SOURCE DOCUMENT:

[start]

Books, films, music, etc. that speak to our condition?

Hi everyone, been a while. One thing I sometimes find challenging about this condition is that it can feel like being alienated from the rest of the human race.

Sexuality is generally seen as something essential to human life, which for most people it is. In that sense ours is a cruel and unusual fate, and looking at the representation of normal, healthy, functional sexuality in television shows and other forms of popular media can make us feel even more excluded and alone (speaking for myself, at least).

However, the longer I have gone on, the more I realise that actually, suffering is a universal condition. It takes many forms, and even if it doesn’t always look quite like this, sometimes it is remarkably similar. And there is a long history of art that looks very deeply into this suffering, and often - but not always - finds possibilities for redemption, which I think can also be very helpful for people in our condition which often seems without remedy.

[end]

SUPPLIED ENTRIES:

[start]

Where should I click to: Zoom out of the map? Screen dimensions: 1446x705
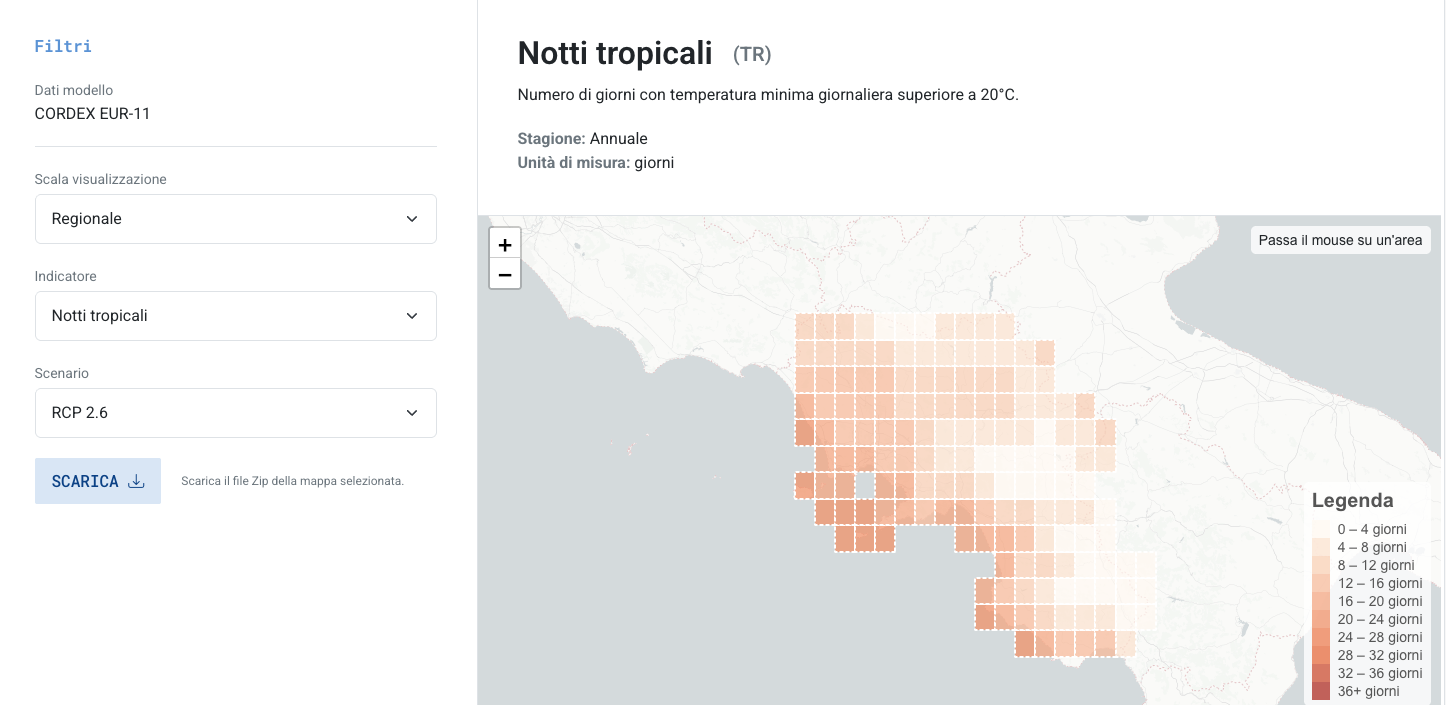(505, 274)
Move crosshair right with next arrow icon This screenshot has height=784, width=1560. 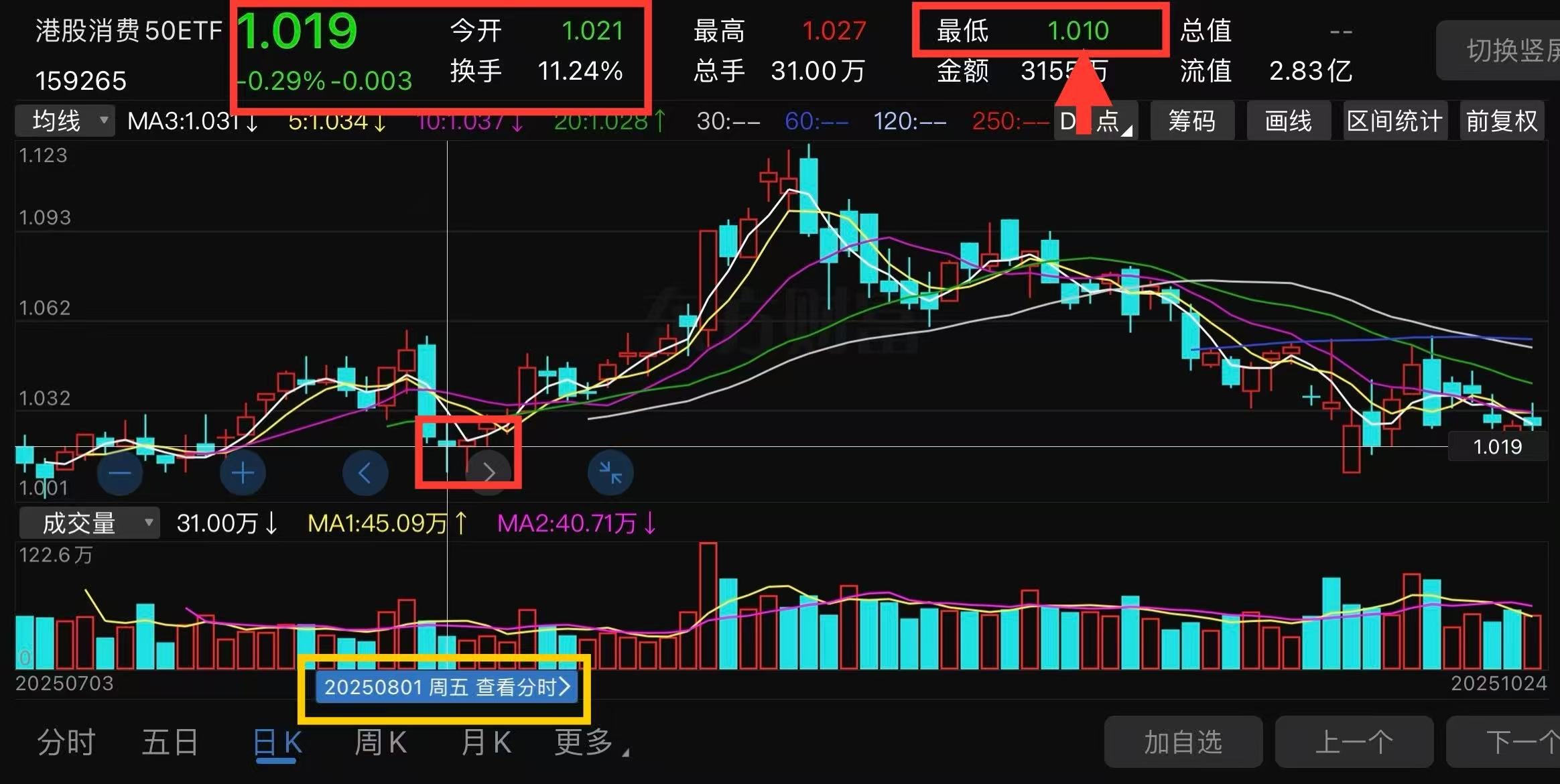tap(489, 473)
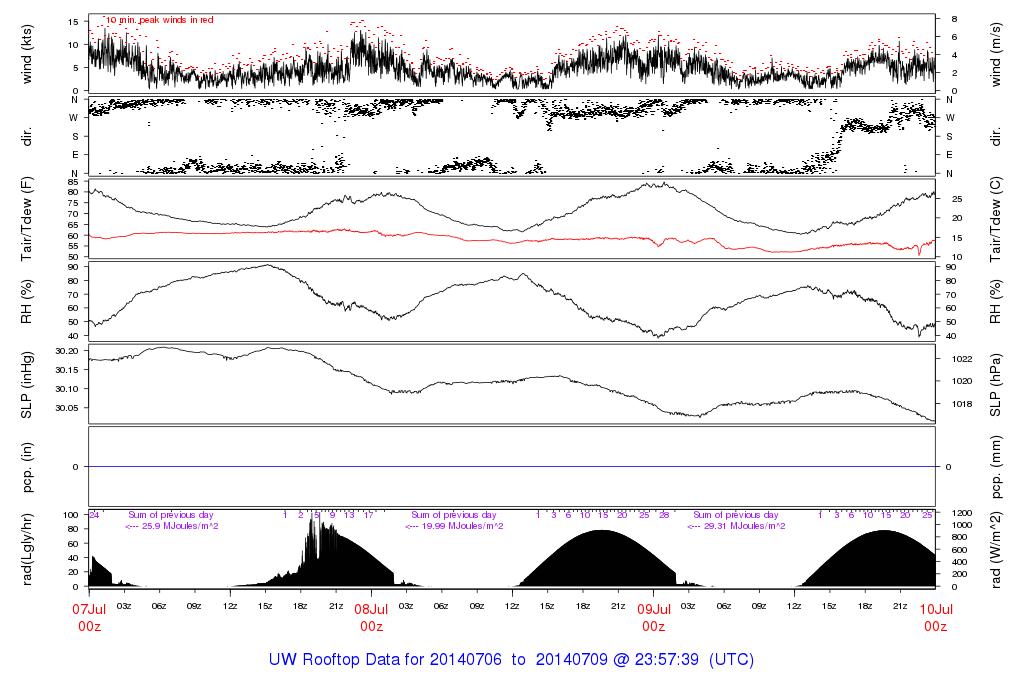Click the "19.99 MJoules/m^2" daily sum text
Viewport: 1024px width, 700px height.
click(455, 526)
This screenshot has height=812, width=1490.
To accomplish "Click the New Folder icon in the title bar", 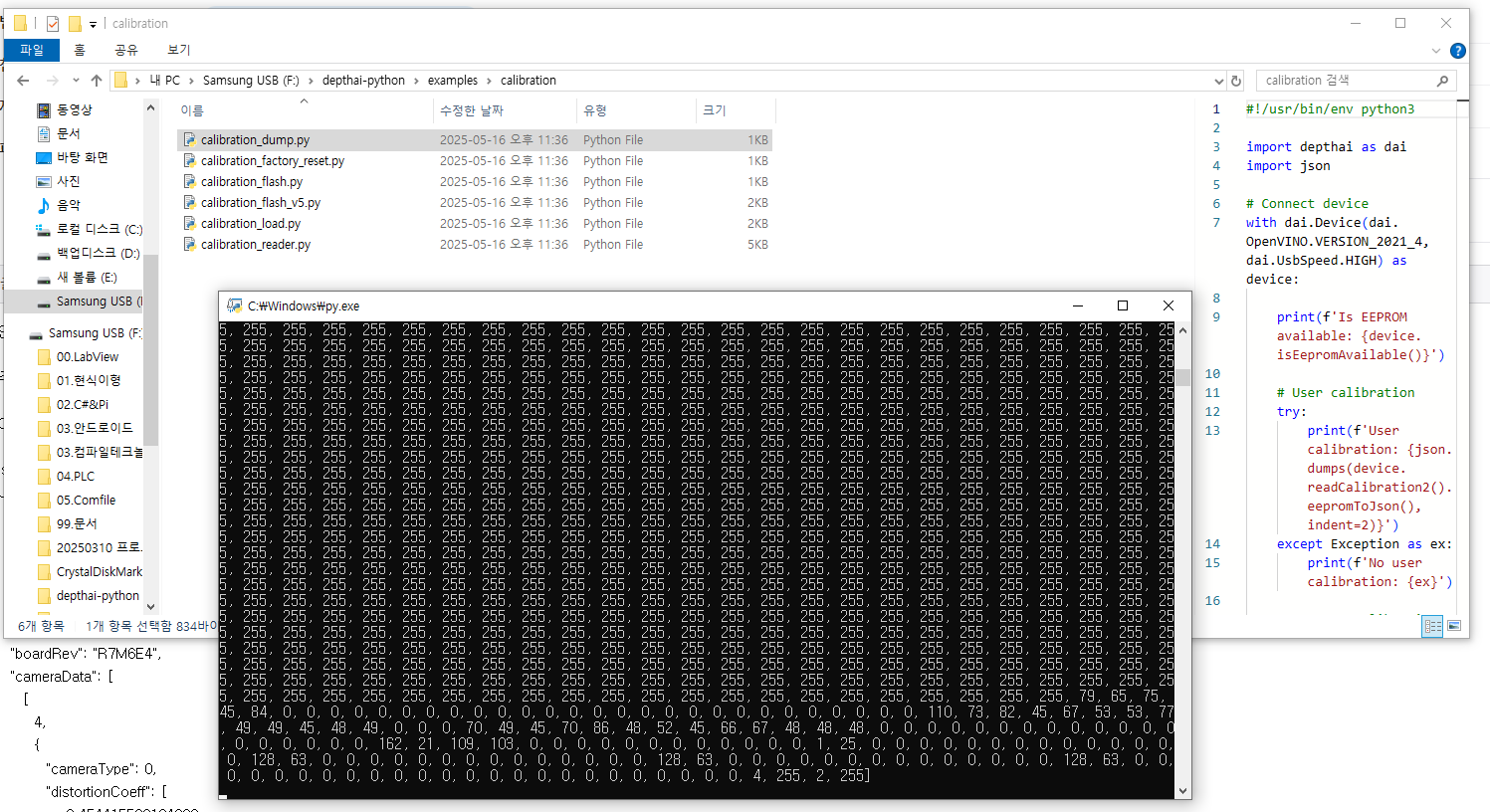I will tap(75, 23).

[end]

WHAT IS NEEDED:
Extend the post asking for books, films, and music that speak to this condition, carrying it on from its last sentence.

TASK ANSWER:
So, in this light, I am wondering what stories, whether in books, films, TV shows or whatever, people have found to have a particular connection to our condition.

I’ll get the ball rolling. It’s been a while since I read it, but Hemingway’s ‘The Sun Also Rises’ features a protagonist who had his private parts blown off in the war. He has a very close friendship with a woman whom he yearns to be able to love in the usual way, but of course, he cannot. Interestingly, it has been speculated by some that Hemingway himself was impotent.

It doesn’t have to be something with such an obvious connection as that, although it might be. Could just be something you connect to on a deep emotional level.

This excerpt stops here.